Image: Designed by Freepik

 

The majority of endurance athletes training at a gym will do a five minutes warm-up on a cardio machine, consider it done and move straight on to the main workout. Now don't get us wrong there's nothing wrong with this - yes, you are increasing the heart rate, which in turn increases your circulation and gets blood pumping round the body to the working muscles. However to truly get the best out of your session your warm-up shouldn't stop there.  

By adding in DYNAMIC warm-up routine to this preparation phase, you will not only help to develop your flexibility and mobility but also prepare yourself for the session to come. As endurance athletes, our warm-up during our sport-specific sessions often follow the same movement patterns as our main session, be it just at a lower intensity. Rarely do we ask our bodies to move in planes outside of our run stride, swim stroke and bike pedal stroke and therefore our bodies become conditioned to this linear and frontal motion, never really exploring the capability of full range of motion.
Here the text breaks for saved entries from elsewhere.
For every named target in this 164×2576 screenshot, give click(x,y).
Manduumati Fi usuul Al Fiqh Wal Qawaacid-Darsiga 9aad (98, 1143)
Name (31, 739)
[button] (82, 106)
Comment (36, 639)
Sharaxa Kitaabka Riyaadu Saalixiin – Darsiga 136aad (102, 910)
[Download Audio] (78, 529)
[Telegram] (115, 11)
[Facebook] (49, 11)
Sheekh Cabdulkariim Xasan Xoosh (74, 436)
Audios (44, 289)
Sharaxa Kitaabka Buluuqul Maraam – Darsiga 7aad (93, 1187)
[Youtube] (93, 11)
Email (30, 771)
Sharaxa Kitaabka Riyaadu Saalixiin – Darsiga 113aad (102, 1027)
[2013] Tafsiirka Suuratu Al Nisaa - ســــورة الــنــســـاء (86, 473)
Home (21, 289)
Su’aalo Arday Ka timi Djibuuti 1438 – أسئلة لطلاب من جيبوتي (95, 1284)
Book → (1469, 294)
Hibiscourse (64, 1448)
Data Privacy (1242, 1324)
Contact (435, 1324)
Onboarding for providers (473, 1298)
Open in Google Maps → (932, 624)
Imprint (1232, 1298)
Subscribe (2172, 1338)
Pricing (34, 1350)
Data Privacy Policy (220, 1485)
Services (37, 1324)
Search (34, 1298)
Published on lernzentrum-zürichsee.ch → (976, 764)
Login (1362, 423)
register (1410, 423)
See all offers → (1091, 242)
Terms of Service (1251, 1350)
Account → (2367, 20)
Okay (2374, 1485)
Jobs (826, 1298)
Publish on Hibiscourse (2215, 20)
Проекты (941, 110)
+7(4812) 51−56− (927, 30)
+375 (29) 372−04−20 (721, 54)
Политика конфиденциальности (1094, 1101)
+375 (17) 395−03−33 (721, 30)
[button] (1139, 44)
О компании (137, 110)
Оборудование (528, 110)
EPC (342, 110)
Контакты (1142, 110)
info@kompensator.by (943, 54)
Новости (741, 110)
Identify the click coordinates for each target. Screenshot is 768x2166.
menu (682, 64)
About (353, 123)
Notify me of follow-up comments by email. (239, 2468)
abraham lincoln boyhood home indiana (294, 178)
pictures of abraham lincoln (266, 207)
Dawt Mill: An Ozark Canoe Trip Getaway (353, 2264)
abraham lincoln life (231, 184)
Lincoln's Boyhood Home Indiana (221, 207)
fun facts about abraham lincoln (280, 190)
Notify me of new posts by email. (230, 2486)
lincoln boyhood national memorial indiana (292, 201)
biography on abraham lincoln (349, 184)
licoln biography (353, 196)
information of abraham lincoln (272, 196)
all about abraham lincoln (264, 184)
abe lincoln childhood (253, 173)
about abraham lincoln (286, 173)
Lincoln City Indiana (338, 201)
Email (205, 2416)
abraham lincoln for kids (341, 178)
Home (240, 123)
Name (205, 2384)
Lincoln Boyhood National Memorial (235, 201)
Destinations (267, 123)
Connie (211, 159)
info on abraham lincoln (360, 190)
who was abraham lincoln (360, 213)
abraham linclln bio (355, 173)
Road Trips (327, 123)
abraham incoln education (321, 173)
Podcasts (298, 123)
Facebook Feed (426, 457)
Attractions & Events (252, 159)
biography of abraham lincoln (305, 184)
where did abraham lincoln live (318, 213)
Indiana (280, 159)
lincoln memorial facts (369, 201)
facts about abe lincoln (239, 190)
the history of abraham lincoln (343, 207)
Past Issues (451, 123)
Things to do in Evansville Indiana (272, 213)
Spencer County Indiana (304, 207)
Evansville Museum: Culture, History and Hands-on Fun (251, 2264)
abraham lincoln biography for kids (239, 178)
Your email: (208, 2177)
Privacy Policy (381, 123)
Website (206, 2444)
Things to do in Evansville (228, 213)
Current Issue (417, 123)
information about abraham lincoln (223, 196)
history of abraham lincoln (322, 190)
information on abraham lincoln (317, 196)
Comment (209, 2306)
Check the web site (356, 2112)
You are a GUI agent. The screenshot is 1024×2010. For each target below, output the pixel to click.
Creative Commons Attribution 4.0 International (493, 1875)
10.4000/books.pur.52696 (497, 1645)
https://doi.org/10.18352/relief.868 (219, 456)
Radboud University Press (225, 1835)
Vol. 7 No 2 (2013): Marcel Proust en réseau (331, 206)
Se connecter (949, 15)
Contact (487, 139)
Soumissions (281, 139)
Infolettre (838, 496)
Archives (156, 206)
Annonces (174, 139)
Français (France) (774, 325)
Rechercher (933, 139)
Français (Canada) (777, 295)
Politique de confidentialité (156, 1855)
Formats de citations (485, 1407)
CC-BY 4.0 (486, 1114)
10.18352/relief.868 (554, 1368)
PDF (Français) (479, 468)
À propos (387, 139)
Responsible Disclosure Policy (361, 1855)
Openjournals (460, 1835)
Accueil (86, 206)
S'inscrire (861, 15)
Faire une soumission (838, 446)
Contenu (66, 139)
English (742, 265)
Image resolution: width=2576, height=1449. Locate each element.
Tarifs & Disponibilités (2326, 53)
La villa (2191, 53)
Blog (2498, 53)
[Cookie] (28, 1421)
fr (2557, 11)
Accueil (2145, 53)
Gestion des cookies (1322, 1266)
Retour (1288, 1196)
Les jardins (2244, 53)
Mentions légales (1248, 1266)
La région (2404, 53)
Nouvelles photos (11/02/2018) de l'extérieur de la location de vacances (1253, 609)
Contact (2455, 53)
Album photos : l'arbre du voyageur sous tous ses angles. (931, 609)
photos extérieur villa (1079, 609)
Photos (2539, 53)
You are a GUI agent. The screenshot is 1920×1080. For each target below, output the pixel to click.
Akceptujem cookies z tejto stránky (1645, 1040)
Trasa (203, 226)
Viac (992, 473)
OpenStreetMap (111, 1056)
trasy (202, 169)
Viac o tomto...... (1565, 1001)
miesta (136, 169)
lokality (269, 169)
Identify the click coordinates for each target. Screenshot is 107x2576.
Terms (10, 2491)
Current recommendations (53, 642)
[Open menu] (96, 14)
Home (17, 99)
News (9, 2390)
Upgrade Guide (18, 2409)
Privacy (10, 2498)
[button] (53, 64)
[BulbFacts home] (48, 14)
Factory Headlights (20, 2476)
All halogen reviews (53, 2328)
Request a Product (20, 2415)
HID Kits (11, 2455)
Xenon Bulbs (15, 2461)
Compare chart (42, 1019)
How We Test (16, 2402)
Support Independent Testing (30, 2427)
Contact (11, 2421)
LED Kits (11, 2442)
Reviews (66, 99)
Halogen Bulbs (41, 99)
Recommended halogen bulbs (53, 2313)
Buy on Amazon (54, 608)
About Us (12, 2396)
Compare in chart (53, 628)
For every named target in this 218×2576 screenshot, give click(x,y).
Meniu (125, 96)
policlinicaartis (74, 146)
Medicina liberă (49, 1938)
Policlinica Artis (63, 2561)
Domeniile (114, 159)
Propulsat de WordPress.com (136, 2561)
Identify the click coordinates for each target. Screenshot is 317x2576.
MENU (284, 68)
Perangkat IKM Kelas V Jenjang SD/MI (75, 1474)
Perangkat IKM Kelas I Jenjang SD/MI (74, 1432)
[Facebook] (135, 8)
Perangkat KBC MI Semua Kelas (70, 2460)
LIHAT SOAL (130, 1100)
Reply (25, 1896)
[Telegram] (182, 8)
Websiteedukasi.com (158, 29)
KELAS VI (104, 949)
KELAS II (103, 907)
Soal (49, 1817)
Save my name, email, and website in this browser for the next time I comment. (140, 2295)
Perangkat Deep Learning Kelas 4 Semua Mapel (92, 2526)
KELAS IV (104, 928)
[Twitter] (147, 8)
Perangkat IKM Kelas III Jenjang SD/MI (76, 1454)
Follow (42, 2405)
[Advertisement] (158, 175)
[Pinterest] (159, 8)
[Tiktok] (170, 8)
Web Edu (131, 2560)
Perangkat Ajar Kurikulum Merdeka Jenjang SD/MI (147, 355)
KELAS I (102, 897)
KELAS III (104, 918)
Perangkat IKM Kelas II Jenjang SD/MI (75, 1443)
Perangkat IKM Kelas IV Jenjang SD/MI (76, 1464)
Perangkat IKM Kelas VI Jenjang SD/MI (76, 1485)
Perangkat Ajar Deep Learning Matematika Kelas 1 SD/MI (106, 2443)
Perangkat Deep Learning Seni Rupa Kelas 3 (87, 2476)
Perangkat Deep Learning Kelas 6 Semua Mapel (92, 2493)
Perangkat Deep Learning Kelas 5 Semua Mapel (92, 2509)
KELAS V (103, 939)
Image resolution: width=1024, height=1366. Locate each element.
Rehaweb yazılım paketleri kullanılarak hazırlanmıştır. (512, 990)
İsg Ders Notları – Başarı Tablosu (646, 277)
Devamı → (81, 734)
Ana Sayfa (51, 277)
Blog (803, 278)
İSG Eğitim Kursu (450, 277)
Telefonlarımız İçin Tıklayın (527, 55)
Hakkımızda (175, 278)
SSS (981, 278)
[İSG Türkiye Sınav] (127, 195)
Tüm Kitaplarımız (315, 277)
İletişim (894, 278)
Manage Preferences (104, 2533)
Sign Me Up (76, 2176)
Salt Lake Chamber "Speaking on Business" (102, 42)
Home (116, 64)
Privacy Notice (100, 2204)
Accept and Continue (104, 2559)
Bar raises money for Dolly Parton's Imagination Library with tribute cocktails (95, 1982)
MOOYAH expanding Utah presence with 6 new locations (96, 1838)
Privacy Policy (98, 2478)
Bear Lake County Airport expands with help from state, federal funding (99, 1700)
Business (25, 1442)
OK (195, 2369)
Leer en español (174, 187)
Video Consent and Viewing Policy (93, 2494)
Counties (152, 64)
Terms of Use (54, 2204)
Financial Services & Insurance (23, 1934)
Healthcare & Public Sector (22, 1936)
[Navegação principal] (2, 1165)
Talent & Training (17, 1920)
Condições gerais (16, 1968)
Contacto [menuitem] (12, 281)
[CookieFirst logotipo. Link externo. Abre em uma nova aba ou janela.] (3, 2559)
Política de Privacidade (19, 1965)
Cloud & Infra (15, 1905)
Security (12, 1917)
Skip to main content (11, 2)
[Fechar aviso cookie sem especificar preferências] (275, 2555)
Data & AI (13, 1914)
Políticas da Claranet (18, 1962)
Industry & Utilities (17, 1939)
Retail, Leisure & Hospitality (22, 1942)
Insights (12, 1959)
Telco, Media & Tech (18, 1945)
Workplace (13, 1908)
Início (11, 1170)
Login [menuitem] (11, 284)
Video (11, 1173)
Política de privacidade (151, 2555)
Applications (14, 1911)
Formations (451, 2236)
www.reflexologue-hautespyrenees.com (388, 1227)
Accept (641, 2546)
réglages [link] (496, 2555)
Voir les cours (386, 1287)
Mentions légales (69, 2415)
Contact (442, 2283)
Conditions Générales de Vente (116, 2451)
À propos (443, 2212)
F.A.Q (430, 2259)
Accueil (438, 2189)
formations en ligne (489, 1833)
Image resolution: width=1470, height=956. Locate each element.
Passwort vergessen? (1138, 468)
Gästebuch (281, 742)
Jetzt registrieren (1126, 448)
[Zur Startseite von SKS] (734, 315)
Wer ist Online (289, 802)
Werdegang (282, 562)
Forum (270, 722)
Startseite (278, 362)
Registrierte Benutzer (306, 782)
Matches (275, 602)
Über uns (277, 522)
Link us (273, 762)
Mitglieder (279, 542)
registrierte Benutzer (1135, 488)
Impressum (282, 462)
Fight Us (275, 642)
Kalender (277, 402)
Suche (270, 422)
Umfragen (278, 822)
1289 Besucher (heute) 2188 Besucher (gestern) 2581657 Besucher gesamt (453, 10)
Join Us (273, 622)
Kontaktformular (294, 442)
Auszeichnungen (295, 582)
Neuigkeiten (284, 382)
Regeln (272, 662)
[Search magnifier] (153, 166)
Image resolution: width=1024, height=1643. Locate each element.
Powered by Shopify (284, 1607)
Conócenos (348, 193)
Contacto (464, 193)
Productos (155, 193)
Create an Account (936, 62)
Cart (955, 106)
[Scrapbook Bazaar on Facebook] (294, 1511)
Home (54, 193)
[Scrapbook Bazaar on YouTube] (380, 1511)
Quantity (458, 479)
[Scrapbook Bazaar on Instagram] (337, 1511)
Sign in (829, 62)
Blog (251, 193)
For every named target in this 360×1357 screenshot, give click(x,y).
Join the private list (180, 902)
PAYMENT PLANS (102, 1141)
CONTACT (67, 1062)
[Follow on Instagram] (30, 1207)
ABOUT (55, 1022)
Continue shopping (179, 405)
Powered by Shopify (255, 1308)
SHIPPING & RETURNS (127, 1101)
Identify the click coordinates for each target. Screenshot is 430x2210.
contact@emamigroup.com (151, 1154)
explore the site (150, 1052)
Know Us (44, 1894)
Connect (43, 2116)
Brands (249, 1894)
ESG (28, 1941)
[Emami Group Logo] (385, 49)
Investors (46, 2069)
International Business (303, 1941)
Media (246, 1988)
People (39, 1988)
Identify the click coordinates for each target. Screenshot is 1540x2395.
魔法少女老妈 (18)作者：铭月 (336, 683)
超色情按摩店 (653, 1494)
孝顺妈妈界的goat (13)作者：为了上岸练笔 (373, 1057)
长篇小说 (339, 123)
There is a never-ending debate surrounding the efficacy of static stretching, especially prior to exercise, with the majority of research reporting having negative effects on power and activation potentials. But rather than evaluate the scientific research, we aim to give you a basic reasoning and practical example that you can put into practise straight away. 

 

Why is the warm up so important?

 

Chances are committing to a dynamic warm-up before each swim, bike or run session is the last thing on your mind as you drag yourself out of bed before your early morning squad session. So the least we can do is include them in our strength sessions. Not only will this benefit the workout to come but it will act as an “early warning system” to detect any minor niggles or tight spots that might need specific attention before potentially developing into something more serious.

Other than improving joint mobility by targeting "trouble spots" such as the glutes, hips, and lower back. It also prepares the body for movement by stimulating the central nervous system in readiness to handle the more dynamic nature of resistance training.  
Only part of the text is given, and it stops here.